─── Text passage ───
Greg's blog

A Curious Setup

I've been working through Rob Conery's excellent book A Curious Moon. It's an interesting take on the technical book genre. Instead of dryly telling you everything about some topic in a structured way, Conery has instead created a narrative around a young data scientist named Dee Yan who is tasked with sifting through tons of data related to the Cassini mission to Saturn's moon Enceladus. Along the way, she (and the reader) learn PostgresQL.

The book recommends installing Postgres, obviously, but more and more I'm hesitant to install software on my PC. Instead, my preference is to just spin up a docker container purpose-built for that application. For A Curious Moon, here's what that looks like:

Docker Compose

The purpose of the book is to learn Postgres database, but all docker containers are ephemeral, so everything you've changed in the container is lost when it's closed. To get around this, we can use docker volumes to persist our data. Here's my docker-compose.yml file:

version: '3.1'

services:
  db:
    image: postgres:latest
    container_name: red1
    restart: always
    environment:
      POSTGRES_PASSWORD: password
      POSTGRES_USER: dee

    volumes:
      - data:/var/lib/postgresql/data
    ports:
      - 5432:5432

volumes:
  data:

This is pretty straightforward. We are using the latest version of the postgres container from DockerHub, and we set some environment variables for the username and password. The db container will have a volume created by docker to use for persisting data. Just run this using docker-compose up.

Makefile

Throughout the book, Dee uses a Makefile to setup her database. Using a container running Postgres rather than a local DB requires a few changes to the Makefile:

HOST=<The IP address of the machine running docker-compose>
PORT=5432
DB=enceladus
USER=dee
PASSWORD=password
BUILD=${CURDIR}/build.sql
SCRIPTS=${CURDIR}/scripts
CSV='${CURDIR}/master_plan.csv'
MASTER=$(SCRIPTS)/import.sql
NORMALIZE=$(SCRIPTS)/normalize.sql

all: normalize
    PGPASSWORD=$(PASSWORD) psql -U $(USER) -h $(HOST) -p $(PORT) -d $(DB) -f $(BUILD)

master:
    @cat $(MASTER) >> $(BUILD)

import: master
    @echo "\COPY import.master_plan FROM $(CSV) WITH DELIMITER ',' HEADER CSV;" >> $(BUILD)
───
== Stated problem 1 ==
Copy the stored dataset entries verbatim, from the line containing "Screen dimensions: 776x504" through the line containing "[x=455, y=82]", both lines included.
─── Given data ───
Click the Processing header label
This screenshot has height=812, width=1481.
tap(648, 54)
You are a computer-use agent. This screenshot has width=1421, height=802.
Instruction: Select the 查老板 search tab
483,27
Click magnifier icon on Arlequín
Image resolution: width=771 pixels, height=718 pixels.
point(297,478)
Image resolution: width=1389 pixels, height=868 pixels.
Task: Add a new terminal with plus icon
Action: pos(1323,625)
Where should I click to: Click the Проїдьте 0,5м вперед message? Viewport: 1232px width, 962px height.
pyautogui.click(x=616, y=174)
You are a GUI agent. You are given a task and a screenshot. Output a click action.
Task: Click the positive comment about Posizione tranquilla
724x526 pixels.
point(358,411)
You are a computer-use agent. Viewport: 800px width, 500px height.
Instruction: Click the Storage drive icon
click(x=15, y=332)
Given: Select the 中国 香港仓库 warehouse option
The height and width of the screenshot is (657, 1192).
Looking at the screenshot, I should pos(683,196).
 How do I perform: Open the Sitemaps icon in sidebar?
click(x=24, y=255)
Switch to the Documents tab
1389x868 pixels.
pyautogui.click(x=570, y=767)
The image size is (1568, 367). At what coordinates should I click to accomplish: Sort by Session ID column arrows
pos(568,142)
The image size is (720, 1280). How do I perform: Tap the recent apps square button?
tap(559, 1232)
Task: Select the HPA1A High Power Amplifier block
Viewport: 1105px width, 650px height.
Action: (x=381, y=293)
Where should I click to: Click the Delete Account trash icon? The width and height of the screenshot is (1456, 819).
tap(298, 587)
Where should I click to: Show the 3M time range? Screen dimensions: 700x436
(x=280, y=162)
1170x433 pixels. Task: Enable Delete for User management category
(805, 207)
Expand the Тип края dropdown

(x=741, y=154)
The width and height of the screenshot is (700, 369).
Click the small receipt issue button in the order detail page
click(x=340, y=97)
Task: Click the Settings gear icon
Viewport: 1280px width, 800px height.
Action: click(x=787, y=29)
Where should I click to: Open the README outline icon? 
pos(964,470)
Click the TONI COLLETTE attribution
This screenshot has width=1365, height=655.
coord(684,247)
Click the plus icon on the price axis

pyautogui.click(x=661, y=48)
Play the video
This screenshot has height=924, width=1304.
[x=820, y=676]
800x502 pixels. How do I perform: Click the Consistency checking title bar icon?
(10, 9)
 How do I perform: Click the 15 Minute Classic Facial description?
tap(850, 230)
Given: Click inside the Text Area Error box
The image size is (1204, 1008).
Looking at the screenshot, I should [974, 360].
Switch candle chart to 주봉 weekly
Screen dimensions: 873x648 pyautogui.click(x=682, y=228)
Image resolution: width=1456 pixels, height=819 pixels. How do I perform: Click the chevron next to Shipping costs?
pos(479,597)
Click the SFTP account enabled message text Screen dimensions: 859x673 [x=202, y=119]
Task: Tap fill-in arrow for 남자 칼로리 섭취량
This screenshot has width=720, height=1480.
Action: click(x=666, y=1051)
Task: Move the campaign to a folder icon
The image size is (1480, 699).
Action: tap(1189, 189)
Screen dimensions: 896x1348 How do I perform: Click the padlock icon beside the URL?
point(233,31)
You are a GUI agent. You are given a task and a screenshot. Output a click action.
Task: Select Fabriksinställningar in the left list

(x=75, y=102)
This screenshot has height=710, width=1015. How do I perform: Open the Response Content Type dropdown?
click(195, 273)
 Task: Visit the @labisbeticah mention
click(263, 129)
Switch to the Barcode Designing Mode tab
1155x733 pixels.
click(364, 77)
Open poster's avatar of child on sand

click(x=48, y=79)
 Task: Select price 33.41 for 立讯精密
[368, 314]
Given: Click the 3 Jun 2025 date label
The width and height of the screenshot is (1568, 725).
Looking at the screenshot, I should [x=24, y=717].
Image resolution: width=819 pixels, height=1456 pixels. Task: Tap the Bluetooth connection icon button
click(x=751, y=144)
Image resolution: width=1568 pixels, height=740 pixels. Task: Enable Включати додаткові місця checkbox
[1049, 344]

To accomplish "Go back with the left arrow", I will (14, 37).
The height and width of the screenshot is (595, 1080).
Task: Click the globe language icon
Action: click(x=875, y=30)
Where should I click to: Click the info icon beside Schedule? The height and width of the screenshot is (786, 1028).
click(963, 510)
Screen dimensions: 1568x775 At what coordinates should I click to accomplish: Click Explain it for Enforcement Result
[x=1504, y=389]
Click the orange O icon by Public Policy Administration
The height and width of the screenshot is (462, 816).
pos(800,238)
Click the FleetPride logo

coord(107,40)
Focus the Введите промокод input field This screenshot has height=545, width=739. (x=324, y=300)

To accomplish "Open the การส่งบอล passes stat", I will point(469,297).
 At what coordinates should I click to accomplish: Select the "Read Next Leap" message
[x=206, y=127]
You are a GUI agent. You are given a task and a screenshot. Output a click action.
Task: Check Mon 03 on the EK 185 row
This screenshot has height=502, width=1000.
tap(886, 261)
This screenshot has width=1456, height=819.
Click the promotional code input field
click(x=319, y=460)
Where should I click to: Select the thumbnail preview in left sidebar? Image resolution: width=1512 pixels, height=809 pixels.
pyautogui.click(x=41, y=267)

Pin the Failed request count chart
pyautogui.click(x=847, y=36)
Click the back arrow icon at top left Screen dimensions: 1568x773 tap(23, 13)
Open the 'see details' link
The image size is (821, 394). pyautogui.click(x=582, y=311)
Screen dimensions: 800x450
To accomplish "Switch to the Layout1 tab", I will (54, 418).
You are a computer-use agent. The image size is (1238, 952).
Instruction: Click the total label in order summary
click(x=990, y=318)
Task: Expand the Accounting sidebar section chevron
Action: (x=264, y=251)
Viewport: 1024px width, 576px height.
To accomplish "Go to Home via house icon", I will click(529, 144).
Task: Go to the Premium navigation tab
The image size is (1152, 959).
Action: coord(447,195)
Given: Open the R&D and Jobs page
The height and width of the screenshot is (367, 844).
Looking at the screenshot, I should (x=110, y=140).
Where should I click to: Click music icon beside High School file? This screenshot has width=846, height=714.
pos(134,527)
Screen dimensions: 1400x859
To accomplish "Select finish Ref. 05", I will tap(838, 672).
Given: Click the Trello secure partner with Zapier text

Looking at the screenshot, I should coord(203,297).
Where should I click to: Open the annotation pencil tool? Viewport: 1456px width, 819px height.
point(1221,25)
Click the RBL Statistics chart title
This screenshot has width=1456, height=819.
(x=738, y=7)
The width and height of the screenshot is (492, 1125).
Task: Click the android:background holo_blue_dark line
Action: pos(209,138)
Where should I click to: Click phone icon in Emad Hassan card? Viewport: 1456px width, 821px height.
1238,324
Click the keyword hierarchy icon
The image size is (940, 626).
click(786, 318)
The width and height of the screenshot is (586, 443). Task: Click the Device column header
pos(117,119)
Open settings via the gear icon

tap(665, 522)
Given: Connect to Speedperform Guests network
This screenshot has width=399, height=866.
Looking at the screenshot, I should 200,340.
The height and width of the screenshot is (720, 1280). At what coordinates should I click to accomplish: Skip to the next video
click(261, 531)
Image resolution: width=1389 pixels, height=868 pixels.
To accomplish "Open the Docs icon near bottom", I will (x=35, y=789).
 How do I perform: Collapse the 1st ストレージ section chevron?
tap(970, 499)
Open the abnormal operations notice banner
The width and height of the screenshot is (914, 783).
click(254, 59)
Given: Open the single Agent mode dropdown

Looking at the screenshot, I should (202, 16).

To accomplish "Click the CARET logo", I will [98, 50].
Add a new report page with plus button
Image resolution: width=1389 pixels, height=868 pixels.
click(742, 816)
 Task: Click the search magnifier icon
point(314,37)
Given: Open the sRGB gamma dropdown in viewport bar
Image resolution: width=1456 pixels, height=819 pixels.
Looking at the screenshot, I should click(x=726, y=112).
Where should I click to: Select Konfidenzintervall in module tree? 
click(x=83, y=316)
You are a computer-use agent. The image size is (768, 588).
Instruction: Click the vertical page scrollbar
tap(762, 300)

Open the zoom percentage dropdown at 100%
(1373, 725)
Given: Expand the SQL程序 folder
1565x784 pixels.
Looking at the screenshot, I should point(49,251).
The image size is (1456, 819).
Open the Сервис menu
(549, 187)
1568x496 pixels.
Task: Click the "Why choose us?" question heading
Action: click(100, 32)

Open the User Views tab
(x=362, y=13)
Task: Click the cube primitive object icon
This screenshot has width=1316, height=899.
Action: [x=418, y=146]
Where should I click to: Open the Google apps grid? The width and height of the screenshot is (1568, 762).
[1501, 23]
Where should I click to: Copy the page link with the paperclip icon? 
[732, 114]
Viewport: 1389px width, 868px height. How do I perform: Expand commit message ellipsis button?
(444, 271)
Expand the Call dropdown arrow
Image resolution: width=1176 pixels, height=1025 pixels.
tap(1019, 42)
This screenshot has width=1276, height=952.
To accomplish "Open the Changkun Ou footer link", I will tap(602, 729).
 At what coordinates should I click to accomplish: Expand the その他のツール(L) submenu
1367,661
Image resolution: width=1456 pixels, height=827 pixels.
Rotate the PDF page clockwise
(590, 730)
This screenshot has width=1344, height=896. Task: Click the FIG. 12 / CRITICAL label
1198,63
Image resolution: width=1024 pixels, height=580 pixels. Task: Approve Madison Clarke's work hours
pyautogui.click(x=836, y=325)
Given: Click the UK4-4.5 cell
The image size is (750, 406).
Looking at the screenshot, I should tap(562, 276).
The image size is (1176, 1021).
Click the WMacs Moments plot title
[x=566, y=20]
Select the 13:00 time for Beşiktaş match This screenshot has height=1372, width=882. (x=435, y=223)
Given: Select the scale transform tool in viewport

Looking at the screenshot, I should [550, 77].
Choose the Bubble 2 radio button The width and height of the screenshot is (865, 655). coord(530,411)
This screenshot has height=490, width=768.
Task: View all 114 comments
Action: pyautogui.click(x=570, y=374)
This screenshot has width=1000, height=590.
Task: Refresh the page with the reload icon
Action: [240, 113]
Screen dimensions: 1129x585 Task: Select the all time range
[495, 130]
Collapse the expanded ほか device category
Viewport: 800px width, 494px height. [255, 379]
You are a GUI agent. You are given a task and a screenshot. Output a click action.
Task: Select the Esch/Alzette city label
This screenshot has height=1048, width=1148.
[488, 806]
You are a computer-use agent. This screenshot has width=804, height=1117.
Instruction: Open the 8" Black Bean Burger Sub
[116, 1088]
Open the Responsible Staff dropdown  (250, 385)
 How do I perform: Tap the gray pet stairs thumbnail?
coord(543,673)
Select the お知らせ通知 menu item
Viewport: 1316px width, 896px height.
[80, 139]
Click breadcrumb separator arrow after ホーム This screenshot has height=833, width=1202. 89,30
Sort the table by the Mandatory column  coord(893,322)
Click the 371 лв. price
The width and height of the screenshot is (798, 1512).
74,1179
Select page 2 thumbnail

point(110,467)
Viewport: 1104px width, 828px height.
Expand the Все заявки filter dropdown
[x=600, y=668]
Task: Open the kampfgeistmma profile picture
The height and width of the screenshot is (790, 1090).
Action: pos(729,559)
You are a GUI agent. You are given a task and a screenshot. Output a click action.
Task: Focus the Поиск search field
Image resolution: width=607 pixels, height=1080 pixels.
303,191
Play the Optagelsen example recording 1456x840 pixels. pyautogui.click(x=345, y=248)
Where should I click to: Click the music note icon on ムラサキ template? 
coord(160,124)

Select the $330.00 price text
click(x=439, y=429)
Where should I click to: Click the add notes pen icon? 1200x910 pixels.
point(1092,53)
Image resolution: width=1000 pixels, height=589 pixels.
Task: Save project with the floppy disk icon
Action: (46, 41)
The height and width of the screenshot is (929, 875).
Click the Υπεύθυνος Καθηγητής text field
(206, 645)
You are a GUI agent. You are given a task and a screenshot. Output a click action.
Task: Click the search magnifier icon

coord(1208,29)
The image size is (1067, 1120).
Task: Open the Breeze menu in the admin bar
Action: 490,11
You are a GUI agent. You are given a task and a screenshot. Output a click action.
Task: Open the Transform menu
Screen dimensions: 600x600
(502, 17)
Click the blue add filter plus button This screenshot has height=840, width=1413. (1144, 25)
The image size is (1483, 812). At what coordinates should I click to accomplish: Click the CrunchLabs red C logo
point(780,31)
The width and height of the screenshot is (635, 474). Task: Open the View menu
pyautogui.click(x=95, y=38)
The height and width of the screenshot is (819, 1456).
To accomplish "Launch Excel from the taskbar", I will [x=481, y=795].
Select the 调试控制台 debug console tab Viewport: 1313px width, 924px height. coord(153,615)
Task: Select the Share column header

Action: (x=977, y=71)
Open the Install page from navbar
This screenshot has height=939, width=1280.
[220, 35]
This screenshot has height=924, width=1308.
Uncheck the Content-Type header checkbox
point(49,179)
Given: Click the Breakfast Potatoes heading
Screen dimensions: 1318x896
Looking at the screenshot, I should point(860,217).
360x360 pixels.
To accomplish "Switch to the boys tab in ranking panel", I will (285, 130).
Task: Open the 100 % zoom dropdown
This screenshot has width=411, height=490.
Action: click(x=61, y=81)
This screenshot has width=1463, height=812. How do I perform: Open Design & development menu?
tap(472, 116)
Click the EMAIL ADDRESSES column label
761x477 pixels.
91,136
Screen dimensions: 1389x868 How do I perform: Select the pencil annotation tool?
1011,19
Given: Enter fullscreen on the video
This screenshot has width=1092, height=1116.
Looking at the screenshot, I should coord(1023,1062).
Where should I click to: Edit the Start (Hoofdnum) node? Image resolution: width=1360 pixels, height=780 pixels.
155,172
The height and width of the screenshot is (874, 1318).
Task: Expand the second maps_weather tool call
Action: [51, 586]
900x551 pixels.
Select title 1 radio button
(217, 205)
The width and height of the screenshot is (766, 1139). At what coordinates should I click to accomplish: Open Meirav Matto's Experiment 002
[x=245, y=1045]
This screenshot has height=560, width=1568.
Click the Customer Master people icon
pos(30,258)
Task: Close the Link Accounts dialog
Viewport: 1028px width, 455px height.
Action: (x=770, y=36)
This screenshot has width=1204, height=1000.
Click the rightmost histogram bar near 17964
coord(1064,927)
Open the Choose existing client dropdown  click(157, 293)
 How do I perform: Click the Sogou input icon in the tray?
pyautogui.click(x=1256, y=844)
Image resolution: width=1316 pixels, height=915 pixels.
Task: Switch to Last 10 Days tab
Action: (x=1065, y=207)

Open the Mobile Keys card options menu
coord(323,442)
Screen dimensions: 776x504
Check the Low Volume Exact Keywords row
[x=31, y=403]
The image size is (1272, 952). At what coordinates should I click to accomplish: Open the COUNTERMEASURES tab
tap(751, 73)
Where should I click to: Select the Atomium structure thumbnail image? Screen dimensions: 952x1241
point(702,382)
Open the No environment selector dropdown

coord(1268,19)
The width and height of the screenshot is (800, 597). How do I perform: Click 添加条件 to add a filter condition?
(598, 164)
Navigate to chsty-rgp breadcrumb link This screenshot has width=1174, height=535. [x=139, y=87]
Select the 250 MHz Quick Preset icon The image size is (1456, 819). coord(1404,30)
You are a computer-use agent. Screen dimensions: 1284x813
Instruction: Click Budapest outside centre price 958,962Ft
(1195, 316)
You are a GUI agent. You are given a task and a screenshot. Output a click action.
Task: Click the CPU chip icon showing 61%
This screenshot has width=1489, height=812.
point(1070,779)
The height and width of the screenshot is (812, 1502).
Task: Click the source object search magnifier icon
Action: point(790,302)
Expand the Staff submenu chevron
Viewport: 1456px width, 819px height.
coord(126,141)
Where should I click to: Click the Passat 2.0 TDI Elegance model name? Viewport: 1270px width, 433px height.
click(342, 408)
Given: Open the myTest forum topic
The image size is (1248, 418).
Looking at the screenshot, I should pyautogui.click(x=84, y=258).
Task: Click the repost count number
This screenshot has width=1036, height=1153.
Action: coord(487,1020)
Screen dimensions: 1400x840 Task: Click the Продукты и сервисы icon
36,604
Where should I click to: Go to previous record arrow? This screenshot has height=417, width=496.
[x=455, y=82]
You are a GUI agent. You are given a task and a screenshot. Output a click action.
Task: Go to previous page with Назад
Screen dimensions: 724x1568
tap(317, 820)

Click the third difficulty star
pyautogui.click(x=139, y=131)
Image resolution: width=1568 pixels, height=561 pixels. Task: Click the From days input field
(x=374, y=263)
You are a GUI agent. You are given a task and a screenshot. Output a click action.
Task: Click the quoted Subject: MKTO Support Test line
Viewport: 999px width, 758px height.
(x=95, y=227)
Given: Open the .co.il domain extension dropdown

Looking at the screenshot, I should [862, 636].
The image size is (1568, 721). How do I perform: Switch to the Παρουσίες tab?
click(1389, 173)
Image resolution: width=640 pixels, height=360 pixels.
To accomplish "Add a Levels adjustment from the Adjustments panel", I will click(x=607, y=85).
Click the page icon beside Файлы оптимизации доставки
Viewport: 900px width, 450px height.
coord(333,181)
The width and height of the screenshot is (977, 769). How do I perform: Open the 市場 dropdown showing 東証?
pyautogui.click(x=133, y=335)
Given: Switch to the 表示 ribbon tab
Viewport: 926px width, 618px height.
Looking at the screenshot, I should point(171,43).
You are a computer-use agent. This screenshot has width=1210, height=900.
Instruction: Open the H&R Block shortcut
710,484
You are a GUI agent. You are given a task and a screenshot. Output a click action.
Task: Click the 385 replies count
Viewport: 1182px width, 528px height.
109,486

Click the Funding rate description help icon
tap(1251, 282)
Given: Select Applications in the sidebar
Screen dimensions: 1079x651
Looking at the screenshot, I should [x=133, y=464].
───
== Stated problem 2 ==
Answer these questions about the blog post on setting up for A Curious Moon:
(a) What is the name of the young data scientist at the center of the book's narrative?
(b) What container name does the docker-compose.yml file give the db service?
(c) What value does the Makefile assign to DB?

== Task response 1 ==
Screen dimensions: 776x504
Check the Low Volume Exact Keywords row
[x=31, y=403]
The image size is (1272, 952). At what coordinates should I click to accomplish: Open the COUNTERMEASURES tab
tap(751, 73)
Where should I click to: Select the Atomium structure thumbnail image? Screen dimensions: 952x1241
point(702,382)
Open the No environment selector dropdown

coord(1268,19)
The width and height of the screenshot is (800, 597). How do I perform: Click 添加条件 to add a filter condition?
(598, 164)
Navigate to chsty-rgp breadcrumb link This screenshot has width=1174, height=535. [x=139, y=87]
Select the 250 MHz Quick Preset icon The image size is (1456, 819). coord(1404,30)
You are a computer-use agent. Screen dimensions: 1284x813
Instruction: Click Budapest outside centre price 958,962Ft
(1195, 316)
You are a GUI agent. You are given a task and a screenshot. Output a click action.
Task: Click the CPU chip icon showing 61%
This screenshot has width=1489, height=812.
point(1070,779)
The height and width of the screenshot is (812, 1502).
Task: Click the source object search magnifier icon
Action: point(790,302)
Expand the Staff submenu chevron
Viewport: 1456px width, 819px height.
coord(126,141)
Where should I click to: Click the Passat 2.0 TDI Elegance model name? Viewport: 1270px width, 433px height.
click(342, 408)
Given: Open the myTest forum topic
The image size is (1248, 418).
Looking at the screenshot, I should pyautogui.click(x=84, y=258).
Task: Click the repost count number
This screenshot has width=1036, height=1153.
Action: coord(487,1020)
Screen dimensions: 1400x840 Task: Click the Продукты и сервисы icon
36,604
Where should I click to: Go to previous record arrow? This screenshot has height=417, width=496.
[x=455, y=82]

== Task response 2 ==
(a) Dee Yan
(b) red1
(c) enceladus